**Records provided**
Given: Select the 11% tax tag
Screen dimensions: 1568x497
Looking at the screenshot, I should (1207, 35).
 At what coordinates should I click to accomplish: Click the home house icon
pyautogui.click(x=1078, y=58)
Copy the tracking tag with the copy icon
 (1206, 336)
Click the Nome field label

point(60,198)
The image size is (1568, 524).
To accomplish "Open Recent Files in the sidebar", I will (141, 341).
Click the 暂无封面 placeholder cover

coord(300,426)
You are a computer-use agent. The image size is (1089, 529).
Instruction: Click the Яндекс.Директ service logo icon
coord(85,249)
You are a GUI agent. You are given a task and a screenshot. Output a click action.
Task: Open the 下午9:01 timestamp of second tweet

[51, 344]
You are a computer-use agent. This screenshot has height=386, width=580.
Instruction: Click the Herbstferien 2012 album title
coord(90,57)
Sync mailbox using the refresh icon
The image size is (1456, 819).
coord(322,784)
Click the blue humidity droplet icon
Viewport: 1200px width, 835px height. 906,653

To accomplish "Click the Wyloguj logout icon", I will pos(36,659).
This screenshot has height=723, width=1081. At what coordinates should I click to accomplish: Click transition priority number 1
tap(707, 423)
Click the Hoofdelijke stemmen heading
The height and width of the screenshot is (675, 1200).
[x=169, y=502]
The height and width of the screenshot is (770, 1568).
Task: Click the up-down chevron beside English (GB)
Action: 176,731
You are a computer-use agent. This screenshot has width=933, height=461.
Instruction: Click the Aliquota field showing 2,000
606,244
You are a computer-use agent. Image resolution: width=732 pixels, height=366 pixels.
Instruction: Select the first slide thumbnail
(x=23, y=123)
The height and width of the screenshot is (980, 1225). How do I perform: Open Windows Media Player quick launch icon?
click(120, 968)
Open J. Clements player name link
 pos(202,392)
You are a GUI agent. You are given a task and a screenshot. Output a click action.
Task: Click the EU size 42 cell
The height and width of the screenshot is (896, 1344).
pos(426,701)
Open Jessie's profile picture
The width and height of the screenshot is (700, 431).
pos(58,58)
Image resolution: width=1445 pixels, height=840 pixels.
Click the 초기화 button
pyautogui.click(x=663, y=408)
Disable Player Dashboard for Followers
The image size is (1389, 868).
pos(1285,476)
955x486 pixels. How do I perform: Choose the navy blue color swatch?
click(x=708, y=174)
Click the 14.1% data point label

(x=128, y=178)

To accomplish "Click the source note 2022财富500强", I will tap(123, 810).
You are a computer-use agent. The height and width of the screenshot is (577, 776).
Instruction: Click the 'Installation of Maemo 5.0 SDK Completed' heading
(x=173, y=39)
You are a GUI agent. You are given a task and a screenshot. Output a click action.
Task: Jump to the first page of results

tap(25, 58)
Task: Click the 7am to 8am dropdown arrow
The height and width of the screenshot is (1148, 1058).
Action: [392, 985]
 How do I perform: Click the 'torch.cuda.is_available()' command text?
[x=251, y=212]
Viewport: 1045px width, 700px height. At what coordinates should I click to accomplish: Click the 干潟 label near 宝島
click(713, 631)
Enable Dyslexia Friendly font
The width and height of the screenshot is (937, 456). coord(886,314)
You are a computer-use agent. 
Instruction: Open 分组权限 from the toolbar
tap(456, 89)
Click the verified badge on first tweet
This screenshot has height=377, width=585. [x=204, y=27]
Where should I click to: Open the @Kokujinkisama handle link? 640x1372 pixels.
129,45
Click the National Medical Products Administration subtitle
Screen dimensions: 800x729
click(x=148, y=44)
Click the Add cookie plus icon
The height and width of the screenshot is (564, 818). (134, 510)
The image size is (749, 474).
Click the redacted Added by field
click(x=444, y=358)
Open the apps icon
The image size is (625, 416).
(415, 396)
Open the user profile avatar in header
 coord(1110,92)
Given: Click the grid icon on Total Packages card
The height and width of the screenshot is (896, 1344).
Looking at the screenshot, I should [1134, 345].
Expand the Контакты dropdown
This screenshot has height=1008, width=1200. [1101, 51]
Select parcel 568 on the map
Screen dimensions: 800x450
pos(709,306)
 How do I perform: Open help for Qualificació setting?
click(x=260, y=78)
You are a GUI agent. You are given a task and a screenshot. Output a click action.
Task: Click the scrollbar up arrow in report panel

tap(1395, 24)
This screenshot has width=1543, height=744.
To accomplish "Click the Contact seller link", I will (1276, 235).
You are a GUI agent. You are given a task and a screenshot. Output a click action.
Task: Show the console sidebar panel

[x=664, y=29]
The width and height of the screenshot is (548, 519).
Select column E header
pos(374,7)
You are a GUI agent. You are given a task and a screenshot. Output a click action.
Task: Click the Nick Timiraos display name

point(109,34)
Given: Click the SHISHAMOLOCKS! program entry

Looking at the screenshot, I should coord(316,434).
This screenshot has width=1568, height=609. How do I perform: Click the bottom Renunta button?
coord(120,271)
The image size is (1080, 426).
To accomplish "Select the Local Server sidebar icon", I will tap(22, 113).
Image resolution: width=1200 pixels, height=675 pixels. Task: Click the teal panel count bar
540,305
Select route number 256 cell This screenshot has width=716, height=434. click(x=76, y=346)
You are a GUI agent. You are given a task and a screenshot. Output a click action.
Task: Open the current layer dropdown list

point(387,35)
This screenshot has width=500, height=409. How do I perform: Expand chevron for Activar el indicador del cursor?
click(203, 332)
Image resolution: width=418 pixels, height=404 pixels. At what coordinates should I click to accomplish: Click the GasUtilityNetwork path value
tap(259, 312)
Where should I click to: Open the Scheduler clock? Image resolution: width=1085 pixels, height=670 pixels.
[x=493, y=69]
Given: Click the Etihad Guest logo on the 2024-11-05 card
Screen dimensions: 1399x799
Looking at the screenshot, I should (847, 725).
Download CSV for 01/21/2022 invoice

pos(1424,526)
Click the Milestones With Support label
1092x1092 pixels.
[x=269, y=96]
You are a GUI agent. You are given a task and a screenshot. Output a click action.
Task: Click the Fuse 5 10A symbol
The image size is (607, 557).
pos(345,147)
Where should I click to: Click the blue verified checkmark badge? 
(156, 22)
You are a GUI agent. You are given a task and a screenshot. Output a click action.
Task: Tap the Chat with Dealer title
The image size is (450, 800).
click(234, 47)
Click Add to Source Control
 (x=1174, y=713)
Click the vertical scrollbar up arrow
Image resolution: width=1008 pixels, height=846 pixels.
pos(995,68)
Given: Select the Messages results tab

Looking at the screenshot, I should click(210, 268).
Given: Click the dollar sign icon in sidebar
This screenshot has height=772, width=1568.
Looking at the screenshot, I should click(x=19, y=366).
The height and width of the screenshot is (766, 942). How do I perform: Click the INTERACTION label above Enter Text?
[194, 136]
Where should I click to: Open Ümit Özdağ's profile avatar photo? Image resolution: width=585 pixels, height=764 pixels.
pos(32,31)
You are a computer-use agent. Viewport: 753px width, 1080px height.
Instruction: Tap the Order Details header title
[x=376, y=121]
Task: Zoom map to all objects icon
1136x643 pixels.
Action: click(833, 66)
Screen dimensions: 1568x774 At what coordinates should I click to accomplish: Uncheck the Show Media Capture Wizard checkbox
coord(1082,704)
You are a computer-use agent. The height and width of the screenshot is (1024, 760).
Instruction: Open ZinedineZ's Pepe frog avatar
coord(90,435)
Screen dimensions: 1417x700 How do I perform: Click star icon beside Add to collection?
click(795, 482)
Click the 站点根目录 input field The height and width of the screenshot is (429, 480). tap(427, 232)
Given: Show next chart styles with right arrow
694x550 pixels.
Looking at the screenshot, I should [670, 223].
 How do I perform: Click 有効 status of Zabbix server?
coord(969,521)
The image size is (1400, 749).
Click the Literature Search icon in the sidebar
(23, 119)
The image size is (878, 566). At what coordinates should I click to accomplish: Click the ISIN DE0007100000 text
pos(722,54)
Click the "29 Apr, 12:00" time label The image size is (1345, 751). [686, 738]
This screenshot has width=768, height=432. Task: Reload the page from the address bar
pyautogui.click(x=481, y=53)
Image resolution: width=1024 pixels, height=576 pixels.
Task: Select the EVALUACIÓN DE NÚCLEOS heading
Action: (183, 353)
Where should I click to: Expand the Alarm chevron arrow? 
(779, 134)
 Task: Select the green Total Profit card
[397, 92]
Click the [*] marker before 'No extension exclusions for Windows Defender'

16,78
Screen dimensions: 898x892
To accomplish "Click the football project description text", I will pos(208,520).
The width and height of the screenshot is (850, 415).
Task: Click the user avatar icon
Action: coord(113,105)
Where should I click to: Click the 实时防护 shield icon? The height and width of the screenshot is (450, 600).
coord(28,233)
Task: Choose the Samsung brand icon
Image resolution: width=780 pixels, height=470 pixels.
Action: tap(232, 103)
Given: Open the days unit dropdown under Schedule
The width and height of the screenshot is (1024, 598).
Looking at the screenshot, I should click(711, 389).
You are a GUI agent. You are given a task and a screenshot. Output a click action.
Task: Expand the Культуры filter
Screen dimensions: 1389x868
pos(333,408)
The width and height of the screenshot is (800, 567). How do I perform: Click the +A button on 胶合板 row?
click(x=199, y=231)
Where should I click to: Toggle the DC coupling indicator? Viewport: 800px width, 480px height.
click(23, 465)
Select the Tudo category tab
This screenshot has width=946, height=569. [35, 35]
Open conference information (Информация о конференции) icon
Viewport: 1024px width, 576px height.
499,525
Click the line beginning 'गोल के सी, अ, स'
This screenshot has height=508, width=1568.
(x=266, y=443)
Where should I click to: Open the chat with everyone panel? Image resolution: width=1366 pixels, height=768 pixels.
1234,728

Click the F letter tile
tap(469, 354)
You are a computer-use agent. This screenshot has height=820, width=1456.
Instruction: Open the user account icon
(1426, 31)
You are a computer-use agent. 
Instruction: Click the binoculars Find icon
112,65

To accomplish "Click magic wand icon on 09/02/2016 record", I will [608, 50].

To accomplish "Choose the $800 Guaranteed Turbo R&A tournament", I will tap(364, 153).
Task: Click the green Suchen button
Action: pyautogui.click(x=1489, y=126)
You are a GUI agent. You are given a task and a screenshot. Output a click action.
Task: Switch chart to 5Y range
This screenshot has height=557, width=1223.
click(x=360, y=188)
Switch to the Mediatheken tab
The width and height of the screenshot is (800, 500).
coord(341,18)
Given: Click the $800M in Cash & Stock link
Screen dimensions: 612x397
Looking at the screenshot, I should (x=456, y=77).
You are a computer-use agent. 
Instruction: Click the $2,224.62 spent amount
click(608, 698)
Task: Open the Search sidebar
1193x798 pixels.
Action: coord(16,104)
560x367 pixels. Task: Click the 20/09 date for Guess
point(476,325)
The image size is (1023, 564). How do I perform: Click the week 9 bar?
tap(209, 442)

**Task**
Each line above with the word "computer" needs to be copied.

**Answer box**
You are a computer-use agent. The image size is (1089, 529).
You are a computer-use agent. This screenshot has height=386, width=580.
You are a computer-use agent. This screenshot has width=933, height=461.
You are a computer-use agent. Image resolution: width=732 pixels, height=366 pixels.
You are a computer-use agent. The height and width of the screenshot is (577, 776).
You are a computer-use agent. 
You are a computer-use agent. Viewport: 753px width, 1080px height.
You are a computer-use agent. The height and width of the screenshot is (1024, 760).
You are a computer-use agent. This screenshot has height=820, width=1456.
You are a computer-use agent. 
You are a computer-use agent. 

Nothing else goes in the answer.